PGO information at LTO/thinLTO link step

Hello,

My team and I noticed that callsite hotness information is not preserved from compile to link step with LTO/thinLTO enabled. As a result, the link step inlining pass remains conservative when inlining callsites known to be hot (ie. without the ‘HotCallSiteThreshold’ which is set at 3000 by default). There are likely many cross-module inlining opportunities lost this way, and diminishes the benefit of using LTO/thinLTO+PGO together.

In general, does LLVM pass profiling information through the IR to the link step other than branch probabilities and function entry counts? If not, are there plans to do so in the future? For inlining specifically, perhaps we can mark callsites with hot/cold attributes during compile step to ensure LTO inlining will give appropriate threshold bonuses/penalties.

Any thoughts/insights/comments would be appreciated.

Cheers,

Graham Yiu
LLVM Compiler Development
IBM Toronto Software Lab
Office: (905) 413-4077 C2-707/8200/Markham
Email: gyiu@ca.ibm.com

With the new PM, the profile information should be properly updated across inline transformations. If you see otherwise, please file a bug …

David

Hello,

My team and I noticed that callsite hotness information is not preserved
from compile to link step with LTO/thinLTO enabled. As a result, the link
step inlining pass remains conservative when inlining callsites known to be
hot (ie. without the 'HotCallSiteThreshold' which is set at 3000 by
default). There are likely many cross-module inlining opportunities lost
this way, and diminishes the benefit of using LTO/thinLTO+PGO together.

The callsite hotness is passed via the IR, so it should be there in the
LTO/ThinLTO backends (during the link step).
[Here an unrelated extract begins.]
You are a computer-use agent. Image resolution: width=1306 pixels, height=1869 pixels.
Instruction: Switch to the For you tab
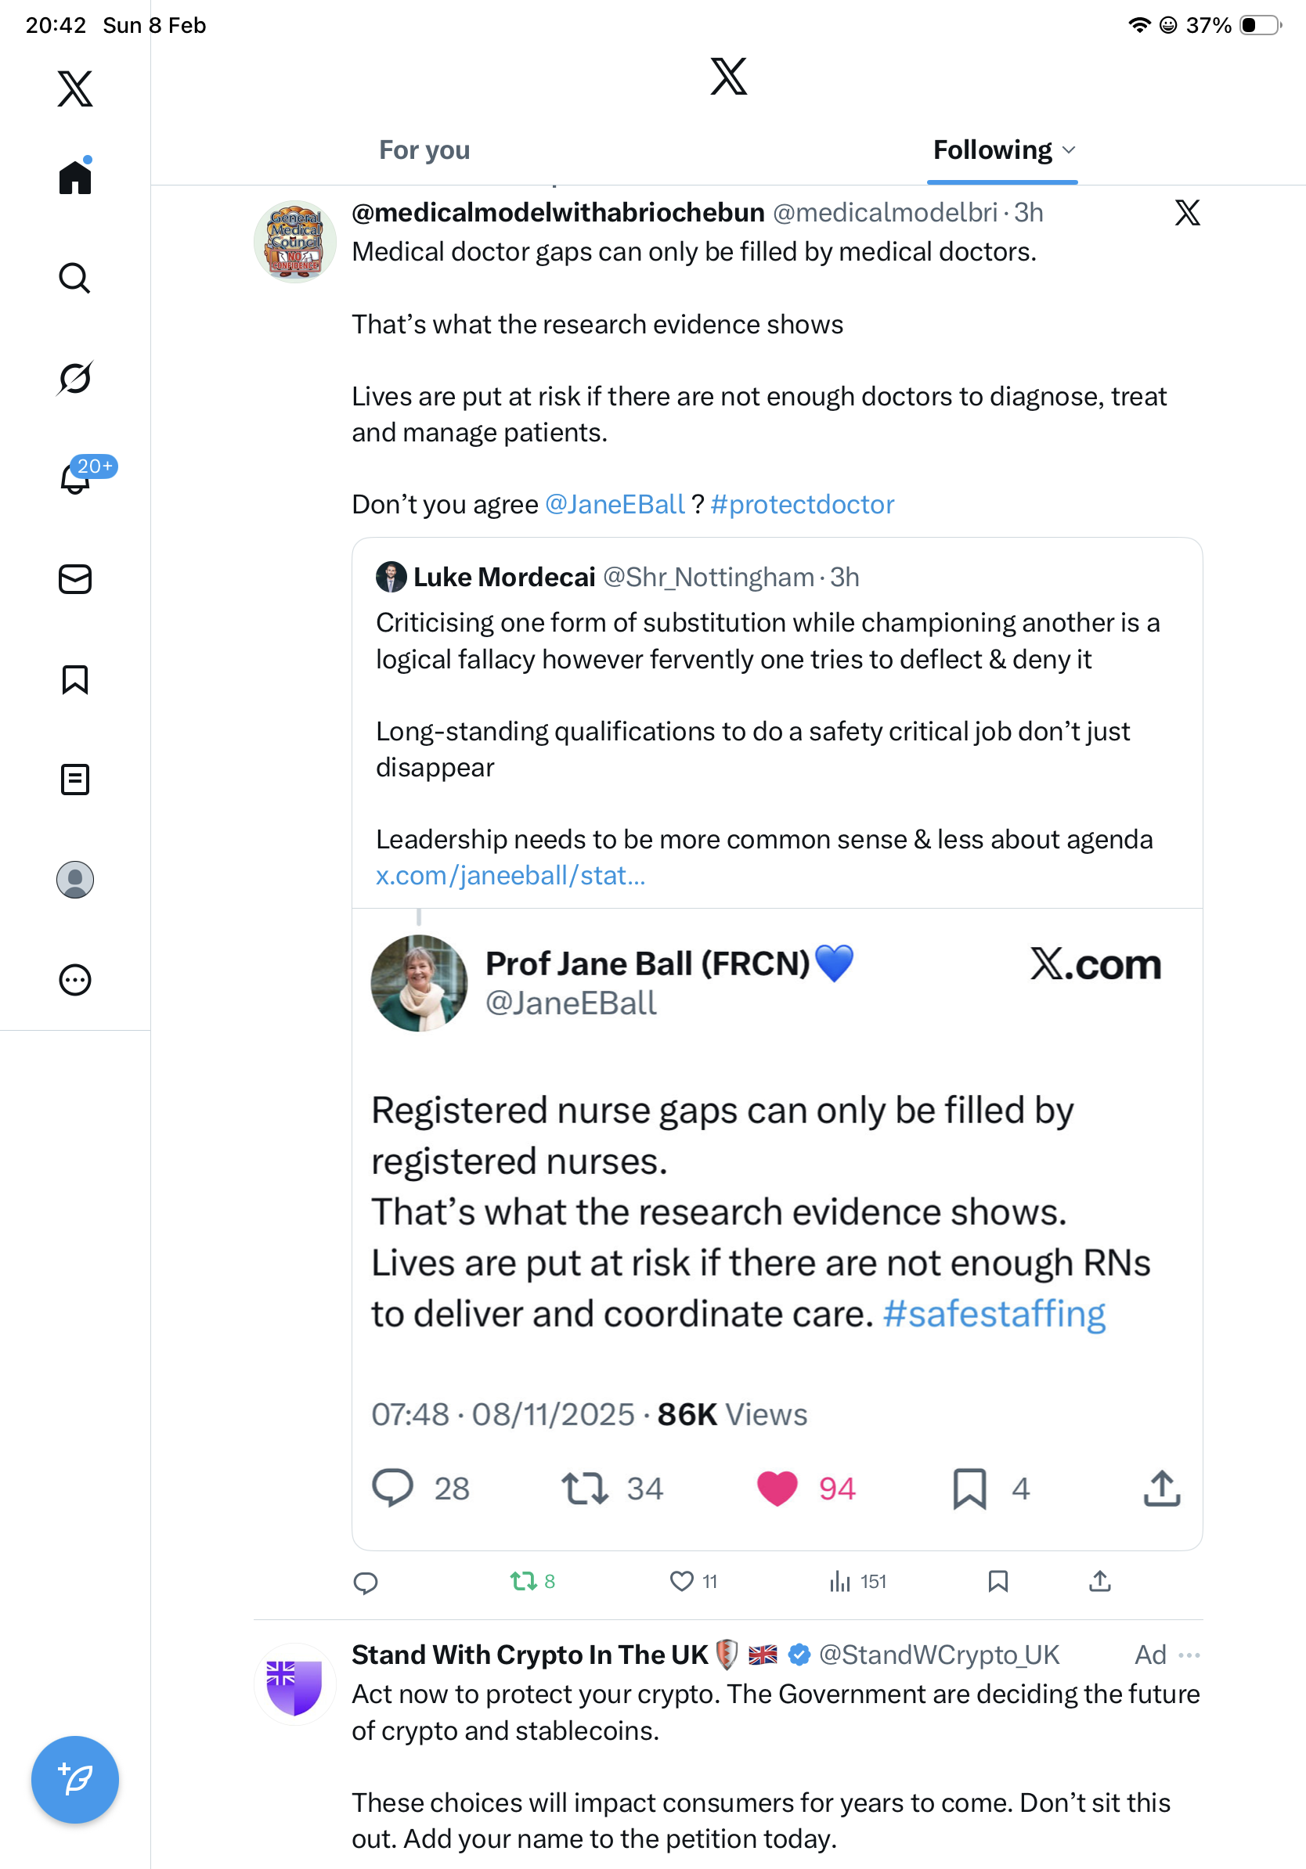[424, 150]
Can you provide a reproducer
where that isn't happening?
Teresa

Hi Teresa,

Actually, enabling the new pass manager manually seems to have solved this issue, so this problem is only valid for the old pass manager.

Thanks,

Graham Yiu
LLVM Compiler Development
IBM Toronto Software Lab
Office: (905) 413-4077 C2-707/8200/Markham
Email: gyiu@ca.ibm.com

graycol.gif

Hi Teresa,

Actually, enabling the new pass manager manually seems to have solved this
issue, so this problem is only valid for the old pass manager.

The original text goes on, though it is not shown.